In this section, we compare the performance of the proposed I-DCCRN-VAE, using the optimal configuration (without skip connections in pretrained VAEs, \(\beta=0.01\), \(\alpha=1\)), with DCCRN[23] and DCCRN-VAE with the residual loss [7]. For the DCCRN-VAE and I-DCCRN-VAE systems, we also compare adversarial training and classical fine-tuning for the CVAE decoder. For a fair comparison, the DCCRN baseline was trained on the same noisy dataset used for NSVAE training and fine-tuning, while the DCCRN-VAE baseline used the same datasets as the I-DCCRN-VAE.
Table [tab:32ablation95adv] shows the average SI-SDR, wideband PESQ, and Extended Short-Time Objective Intelligibility (ESTOI) [25] scores for the matched DNS3 dataset and the mismatched datasets. First, it can be observed that for all datasets that compared to classical fine-tuning, adversarial training provides a much larger performance benefit for the baseline DCCRN-VAE (systems (2) and (3)) than for the proposed I-DCCRN-VAE (systems (4) and (5)). This can be explained by the difference in the estimated clean speech between DCCRN-VAE and I-DCCRN-VAE before CVAE fine-tuning. Due to posterior collapse, the speech quality of the DCCRN-VAE is rather poor before fine-tuning; the discriminator can easily distinguish between estimated speech and true clean speech, making adversarial training highly effective. In contrast, since the proposed I-DCCRN-VAE learns informative pretrained latent spaces and already produces high-quality speech before fine-tuning, adversarial training does not bring a large benefit. This is a significant advantage, as classical fine-tuning avoids the convergence and sensitivity issues that are common to adversarial training.
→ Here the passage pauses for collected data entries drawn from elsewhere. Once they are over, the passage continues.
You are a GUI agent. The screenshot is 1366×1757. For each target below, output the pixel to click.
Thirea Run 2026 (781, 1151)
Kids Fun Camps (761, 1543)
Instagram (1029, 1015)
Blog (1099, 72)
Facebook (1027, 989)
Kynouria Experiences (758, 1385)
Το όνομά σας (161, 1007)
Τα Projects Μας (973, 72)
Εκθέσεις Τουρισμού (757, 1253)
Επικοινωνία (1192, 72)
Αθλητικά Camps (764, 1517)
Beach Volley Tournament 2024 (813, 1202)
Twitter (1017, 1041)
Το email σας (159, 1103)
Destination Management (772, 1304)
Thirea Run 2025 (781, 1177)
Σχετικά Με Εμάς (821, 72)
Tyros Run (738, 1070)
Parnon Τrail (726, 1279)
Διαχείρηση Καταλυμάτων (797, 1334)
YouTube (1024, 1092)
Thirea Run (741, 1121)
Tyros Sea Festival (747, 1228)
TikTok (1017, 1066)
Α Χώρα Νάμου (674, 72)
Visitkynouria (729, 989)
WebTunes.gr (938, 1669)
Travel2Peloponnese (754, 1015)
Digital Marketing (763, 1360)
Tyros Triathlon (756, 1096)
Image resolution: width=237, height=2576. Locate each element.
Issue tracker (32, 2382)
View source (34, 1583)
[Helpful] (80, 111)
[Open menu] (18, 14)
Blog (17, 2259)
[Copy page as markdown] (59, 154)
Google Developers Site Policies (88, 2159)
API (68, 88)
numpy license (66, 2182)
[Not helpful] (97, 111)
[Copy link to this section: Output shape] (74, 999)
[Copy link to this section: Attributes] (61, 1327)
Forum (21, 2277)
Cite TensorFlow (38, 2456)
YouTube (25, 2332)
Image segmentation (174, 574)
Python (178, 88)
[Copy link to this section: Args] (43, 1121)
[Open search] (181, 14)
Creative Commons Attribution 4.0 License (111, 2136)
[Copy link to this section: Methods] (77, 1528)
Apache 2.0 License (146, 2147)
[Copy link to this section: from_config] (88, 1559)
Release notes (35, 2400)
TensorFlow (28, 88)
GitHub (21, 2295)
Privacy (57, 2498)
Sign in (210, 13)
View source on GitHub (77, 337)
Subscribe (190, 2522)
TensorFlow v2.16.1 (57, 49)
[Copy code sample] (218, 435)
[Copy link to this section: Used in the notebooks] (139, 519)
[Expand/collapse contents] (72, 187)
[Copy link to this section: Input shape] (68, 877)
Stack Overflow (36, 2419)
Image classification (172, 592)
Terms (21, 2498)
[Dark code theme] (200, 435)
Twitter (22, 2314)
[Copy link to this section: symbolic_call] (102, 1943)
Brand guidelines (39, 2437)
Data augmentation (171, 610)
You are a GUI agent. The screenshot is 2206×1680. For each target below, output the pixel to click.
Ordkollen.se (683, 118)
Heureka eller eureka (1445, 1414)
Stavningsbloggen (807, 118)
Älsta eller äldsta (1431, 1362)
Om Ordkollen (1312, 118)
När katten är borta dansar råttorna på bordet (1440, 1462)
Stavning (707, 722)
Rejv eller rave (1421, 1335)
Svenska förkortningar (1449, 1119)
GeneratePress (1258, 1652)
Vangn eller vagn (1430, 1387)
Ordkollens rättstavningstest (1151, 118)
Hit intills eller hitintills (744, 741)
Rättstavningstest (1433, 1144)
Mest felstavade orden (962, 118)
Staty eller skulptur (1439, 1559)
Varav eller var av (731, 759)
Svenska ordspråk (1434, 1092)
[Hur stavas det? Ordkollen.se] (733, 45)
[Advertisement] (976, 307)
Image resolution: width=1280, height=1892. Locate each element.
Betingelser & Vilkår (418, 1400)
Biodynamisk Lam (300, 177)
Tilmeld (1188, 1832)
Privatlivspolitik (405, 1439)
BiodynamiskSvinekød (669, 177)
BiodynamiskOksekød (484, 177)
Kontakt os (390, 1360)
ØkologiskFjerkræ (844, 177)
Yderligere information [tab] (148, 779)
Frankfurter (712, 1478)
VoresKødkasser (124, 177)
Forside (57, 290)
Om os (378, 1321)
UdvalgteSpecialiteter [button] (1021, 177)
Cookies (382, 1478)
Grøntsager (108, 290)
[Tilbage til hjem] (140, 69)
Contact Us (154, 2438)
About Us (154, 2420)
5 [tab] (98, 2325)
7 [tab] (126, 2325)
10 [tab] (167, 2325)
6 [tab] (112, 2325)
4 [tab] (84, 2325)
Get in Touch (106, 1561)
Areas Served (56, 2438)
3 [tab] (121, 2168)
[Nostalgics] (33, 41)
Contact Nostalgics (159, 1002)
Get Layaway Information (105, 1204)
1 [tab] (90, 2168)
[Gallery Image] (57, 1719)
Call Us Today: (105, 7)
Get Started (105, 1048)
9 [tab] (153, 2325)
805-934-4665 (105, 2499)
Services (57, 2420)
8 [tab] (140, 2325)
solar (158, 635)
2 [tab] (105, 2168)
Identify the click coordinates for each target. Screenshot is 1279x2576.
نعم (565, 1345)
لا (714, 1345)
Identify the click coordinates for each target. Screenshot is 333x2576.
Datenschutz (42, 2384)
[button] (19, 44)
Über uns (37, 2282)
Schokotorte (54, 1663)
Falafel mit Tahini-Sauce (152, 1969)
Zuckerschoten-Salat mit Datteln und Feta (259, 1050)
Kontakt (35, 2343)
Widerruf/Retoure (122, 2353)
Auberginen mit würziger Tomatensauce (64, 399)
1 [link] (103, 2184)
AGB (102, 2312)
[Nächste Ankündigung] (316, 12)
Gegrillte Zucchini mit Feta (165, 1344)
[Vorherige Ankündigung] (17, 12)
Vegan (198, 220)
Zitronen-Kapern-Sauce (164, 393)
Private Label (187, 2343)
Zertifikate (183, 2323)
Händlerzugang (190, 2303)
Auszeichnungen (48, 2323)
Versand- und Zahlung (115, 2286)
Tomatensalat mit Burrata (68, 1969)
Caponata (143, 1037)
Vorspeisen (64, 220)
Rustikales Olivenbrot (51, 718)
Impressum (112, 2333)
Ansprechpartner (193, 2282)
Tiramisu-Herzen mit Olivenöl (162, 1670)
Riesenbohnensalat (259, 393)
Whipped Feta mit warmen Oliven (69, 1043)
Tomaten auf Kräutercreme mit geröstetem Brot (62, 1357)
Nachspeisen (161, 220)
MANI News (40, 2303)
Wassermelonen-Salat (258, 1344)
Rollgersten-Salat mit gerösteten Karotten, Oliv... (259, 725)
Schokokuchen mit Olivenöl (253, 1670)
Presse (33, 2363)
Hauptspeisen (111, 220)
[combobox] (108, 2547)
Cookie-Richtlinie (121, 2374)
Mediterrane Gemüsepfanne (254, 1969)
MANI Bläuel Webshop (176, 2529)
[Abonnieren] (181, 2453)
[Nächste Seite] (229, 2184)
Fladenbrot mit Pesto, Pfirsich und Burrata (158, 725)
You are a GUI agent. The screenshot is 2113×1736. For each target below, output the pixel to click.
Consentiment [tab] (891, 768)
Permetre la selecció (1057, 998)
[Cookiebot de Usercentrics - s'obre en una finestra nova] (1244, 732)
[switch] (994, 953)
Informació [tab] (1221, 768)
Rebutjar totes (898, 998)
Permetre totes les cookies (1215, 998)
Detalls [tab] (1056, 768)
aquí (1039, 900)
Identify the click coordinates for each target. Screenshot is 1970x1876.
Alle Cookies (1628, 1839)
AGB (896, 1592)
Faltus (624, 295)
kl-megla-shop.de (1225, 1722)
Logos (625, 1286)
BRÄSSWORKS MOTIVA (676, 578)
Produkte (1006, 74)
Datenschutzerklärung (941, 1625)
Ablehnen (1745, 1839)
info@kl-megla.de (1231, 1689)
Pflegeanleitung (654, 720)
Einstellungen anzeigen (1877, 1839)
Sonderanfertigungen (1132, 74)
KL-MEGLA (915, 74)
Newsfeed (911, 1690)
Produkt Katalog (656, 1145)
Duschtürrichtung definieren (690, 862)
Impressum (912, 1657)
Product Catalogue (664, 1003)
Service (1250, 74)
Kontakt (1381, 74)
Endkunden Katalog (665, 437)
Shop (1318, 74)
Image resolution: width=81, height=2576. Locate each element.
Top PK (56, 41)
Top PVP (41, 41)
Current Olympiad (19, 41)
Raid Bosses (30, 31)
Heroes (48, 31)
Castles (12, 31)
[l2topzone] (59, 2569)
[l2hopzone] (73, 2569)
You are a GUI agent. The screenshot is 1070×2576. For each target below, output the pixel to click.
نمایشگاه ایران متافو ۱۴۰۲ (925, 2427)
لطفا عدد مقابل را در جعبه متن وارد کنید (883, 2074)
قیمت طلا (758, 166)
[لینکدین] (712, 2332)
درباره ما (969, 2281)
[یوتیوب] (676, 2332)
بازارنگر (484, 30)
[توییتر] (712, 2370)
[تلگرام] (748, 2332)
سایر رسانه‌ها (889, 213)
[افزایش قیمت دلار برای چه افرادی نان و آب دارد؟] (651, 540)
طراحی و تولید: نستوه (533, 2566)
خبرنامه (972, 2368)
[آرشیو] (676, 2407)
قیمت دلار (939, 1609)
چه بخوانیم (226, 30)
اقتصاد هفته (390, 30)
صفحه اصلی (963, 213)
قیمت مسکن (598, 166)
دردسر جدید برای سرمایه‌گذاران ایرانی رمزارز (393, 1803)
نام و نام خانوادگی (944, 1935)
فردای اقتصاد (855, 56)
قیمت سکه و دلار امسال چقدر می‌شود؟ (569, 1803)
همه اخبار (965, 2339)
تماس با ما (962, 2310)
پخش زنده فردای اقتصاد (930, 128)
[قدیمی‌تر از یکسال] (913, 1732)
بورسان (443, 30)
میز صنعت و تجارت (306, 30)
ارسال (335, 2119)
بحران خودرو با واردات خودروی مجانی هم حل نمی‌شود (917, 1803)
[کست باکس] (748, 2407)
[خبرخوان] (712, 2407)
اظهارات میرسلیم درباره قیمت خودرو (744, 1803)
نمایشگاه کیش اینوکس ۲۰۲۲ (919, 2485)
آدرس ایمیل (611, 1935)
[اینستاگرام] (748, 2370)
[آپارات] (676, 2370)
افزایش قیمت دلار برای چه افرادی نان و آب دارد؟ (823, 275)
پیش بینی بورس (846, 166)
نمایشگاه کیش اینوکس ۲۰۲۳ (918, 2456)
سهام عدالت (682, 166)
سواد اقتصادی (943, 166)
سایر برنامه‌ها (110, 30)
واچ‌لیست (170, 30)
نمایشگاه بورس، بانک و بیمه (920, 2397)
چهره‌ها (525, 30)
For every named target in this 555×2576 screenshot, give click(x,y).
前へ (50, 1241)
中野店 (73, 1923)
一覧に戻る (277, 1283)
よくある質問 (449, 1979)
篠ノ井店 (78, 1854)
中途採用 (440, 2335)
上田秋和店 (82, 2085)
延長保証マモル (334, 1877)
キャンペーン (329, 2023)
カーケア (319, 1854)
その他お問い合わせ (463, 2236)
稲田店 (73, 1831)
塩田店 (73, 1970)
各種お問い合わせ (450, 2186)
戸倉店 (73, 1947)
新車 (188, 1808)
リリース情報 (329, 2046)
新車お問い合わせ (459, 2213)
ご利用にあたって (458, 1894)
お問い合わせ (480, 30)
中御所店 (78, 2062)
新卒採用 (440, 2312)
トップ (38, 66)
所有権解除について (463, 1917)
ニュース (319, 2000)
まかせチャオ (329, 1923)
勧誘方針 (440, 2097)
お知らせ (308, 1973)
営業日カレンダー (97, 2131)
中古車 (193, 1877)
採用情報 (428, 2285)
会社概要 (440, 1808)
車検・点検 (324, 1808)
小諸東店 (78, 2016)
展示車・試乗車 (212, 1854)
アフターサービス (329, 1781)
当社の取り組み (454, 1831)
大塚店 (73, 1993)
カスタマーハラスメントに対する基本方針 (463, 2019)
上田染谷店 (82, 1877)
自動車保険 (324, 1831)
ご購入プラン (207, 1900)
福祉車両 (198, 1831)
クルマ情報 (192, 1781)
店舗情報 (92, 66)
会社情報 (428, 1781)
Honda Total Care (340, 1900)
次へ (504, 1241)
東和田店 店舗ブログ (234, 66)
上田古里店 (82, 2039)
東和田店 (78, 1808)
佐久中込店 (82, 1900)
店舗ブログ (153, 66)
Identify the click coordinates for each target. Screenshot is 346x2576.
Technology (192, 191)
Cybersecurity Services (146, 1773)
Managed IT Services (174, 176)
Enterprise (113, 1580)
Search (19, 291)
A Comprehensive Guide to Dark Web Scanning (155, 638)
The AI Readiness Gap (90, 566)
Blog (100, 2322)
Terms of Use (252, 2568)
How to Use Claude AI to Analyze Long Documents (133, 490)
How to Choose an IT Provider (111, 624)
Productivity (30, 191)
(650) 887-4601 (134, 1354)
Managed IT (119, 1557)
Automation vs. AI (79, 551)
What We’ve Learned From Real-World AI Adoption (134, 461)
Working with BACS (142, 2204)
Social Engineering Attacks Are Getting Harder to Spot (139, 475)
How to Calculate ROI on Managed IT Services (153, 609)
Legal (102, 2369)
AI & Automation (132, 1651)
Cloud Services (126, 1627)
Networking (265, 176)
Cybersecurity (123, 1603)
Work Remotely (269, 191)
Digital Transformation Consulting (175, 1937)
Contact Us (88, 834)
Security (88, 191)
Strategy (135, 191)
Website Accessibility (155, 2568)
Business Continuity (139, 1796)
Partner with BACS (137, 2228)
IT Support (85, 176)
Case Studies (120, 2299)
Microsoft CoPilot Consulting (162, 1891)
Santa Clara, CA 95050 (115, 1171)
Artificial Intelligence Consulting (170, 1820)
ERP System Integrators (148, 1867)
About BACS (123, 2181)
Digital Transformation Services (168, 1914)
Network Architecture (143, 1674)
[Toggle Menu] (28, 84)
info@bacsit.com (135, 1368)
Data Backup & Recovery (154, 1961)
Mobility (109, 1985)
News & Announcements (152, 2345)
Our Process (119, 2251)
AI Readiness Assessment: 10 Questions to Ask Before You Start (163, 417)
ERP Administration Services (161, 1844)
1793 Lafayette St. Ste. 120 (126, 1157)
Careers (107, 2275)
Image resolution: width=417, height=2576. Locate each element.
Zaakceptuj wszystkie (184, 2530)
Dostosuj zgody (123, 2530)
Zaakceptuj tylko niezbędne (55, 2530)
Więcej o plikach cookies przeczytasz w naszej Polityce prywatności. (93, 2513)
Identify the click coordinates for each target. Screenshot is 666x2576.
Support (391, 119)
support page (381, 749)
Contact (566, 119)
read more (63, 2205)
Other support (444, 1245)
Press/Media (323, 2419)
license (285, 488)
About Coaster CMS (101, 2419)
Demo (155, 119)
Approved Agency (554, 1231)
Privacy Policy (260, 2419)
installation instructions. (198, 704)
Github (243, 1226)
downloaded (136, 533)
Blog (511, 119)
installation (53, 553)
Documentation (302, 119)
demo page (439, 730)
Finally, we compare the speech enhancement performance of the proposed I-DCCRN-VAE (systems (4) and (5)) with DCCRN (system (1)) and DCCRN-VAE using adversarial training (system (3)). On the matched DNS3 dataset, it can be observed that the baseline DCCRN and DCCRN-VAE achieve slightly better SI-SDR or PESQ scores than the I-DCCRN-VAE. However, for both considered mismatched datasets, the proposed I-DCCRN-VAE consistently achieves the best performance in terms of all metrics. Specifically, on the WSJ0-QUT dataset, the I-DCCRN-VAE improves upon baselines by around 1.7 dB in SI-SDR, 0.1 in PESQ, and 0.03 in ESTOI. On the VB-DMD dataset, the respective improvements are 0.6 dB in SI-SDR, around 0.06 in PESQ, and 0.02 in ESTOI. This demonstrates the improved generalization ability of the proposed I-DCCRN-VAE.
This paper proposed the I-DCCRN-VAE for complex VAE-based single-channel speech enhancement, which improves the DCCRN-VAE. We demonstrate that three key modifications are crucial for improvement: 1) removing skip connections in the pretrained VAEs to avoid posterior collapse; 2) using \(\beta\)-VAE in pretrained VAEs to better balance reconstruction and latent space regularization; and 3) the NSVAE generating both speech and noise representations for better speech extraction. Experiments show that the I-DCCRN-VAE achieves comparable performance to baselines on the matched dataset but consistently better performance on two mismatched datasets, demonstrating better generalization. Especially, the I-DCCRN-VAE achieves the performance even with classical fine-tuning, not adversarial training, leading to a simplified training pipeline.